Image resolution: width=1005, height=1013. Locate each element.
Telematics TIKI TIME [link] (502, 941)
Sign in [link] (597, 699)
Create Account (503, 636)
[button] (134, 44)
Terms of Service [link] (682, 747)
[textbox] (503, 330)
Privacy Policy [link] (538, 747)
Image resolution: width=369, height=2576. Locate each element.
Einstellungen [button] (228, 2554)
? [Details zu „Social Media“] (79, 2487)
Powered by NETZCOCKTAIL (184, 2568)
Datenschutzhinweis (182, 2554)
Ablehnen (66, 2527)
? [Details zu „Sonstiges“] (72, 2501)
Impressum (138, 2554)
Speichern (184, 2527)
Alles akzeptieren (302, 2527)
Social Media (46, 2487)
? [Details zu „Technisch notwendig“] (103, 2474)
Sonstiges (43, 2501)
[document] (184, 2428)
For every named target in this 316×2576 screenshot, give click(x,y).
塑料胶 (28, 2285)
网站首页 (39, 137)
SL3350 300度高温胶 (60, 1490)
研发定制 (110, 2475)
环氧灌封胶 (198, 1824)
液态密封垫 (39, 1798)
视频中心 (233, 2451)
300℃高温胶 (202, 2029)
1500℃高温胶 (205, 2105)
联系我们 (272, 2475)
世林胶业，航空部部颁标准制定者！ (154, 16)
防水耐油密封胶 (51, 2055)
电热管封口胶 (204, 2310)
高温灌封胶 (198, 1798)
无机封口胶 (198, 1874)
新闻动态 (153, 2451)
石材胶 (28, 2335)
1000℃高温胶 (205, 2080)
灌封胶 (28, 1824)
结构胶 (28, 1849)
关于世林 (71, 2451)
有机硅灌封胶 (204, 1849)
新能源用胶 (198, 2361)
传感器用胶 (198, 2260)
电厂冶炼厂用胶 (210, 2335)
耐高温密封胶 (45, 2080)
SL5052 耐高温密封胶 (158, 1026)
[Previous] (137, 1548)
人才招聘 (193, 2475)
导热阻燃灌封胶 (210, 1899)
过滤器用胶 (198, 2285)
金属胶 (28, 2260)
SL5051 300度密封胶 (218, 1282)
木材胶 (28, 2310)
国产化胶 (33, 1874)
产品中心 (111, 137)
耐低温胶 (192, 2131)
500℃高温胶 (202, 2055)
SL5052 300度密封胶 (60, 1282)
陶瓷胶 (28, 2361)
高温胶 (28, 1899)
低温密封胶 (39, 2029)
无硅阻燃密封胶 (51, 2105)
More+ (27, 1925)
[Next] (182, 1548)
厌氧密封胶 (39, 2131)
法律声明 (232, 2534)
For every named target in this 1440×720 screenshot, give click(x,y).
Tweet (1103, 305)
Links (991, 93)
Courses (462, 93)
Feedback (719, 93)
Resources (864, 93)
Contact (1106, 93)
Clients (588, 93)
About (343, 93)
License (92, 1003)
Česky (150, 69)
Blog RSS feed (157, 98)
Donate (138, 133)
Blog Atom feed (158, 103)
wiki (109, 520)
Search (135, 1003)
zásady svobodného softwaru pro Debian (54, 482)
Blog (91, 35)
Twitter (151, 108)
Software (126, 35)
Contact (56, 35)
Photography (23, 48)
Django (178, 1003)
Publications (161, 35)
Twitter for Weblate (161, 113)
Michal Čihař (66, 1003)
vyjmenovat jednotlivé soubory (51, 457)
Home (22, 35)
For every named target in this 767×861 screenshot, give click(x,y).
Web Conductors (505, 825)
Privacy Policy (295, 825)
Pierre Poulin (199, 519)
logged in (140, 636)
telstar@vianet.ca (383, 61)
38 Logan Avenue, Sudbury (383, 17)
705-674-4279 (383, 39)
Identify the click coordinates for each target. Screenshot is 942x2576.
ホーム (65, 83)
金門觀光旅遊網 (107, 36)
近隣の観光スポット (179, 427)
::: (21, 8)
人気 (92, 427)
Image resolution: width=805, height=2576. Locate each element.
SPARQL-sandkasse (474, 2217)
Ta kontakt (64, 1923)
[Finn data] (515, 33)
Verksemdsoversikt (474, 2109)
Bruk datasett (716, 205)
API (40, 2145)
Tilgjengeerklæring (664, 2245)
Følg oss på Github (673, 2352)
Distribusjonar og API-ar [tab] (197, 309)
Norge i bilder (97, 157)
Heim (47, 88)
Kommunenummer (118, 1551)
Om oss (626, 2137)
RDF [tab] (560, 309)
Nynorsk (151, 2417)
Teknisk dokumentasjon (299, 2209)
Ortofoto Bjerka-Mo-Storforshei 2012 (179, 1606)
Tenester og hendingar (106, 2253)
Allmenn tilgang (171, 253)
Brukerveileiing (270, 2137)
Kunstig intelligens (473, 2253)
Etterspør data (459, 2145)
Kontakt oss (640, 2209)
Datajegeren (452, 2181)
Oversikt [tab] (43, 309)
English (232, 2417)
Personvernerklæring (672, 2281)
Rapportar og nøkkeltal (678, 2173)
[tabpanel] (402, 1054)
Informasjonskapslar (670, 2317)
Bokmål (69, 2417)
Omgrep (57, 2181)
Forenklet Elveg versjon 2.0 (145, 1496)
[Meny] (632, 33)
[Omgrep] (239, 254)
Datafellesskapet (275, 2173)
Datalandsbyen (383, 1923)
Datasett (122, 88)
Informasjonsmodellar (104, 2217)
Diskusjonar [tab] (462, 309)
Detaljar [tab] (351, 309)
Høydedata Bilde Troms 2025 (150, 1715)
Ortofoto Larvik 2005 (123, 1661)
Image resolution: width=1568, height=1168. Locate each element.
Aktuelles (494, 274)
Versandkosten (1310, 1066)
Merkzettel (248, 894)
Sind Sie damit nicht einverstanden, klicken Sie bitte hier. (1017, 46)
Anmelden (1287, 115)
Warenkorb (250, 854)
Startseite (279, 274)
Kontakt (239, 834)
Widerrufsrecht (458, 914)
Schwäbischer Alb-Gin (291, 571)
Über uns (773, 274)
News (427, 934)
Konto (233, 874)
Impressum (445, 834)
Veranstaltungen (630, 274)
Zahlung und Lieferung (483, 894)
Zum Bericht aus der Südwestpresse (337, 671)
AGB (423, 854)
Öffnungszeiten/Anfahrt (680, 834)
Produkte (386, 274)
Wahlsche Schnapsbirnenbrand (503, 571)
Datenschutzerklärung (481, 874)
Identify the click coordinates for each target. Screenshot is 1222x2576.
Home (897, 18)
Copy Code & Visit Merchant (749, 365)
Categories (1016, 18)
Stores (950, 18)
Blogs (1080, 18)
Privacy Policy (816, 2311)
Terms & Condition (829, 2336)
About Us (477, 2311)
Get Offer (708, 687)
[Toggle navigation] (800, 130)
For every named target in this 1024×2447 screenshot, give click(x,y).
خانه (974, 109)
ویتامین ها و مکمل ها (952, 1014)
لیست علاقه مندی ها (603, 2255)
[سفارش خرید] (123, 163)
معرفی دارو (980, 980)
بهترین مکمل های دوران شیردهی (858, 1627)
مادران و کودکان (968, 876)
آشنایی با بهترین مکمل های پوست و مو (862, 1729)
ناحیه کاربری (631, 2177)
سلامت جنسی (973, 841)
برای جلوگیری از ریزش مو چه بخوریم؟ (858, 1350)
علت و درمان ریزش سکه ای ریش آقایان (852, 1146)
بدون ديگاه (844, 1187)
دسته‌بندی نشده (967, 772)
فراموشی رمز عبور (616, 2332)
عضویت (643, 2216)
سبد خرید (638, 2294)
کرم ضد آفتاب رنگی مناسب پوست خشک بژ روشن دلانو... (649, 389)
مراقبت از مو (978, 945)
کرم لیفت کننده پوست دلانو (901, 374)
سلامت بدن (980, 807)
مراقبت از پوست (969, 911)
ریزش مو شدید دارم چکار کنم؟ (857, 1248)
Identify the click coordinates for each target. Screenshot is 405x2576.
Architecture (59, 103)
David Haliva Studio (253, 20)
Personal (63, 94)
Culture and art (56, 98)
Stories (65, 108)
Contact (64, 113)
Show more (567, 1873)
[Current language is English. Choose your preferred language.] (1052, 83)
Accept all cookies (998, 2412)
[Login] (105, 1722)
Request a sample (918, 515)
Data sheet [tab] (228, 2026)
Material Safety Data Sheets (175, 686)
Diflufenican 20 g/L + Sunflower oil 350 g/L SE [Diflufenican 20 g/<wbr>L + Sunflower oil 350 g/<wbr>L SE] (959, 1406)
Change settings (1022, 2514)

[STATED GOAL] Reproduce the material verbatim, from its first line through the line containing "[Details zu „Social", both ends included.

[RESULT]
Image resolution: width=1005, height=1013. Locate each element.
Telematics TIKI TIME [link] (502, 941)
Sign in [link] (597, 699)
Create Account (503, 636)
[button] (134, 44)
Terms of Service [link] (682, 747)
[textbox] (503, 330)
Privacy Policy [link] (538, 747)
Image resolution: width=369, height=2576. Locate each element.
Einstellungen [button] (228, 2554)
? [Details zu „Social Media“] (79, 2487)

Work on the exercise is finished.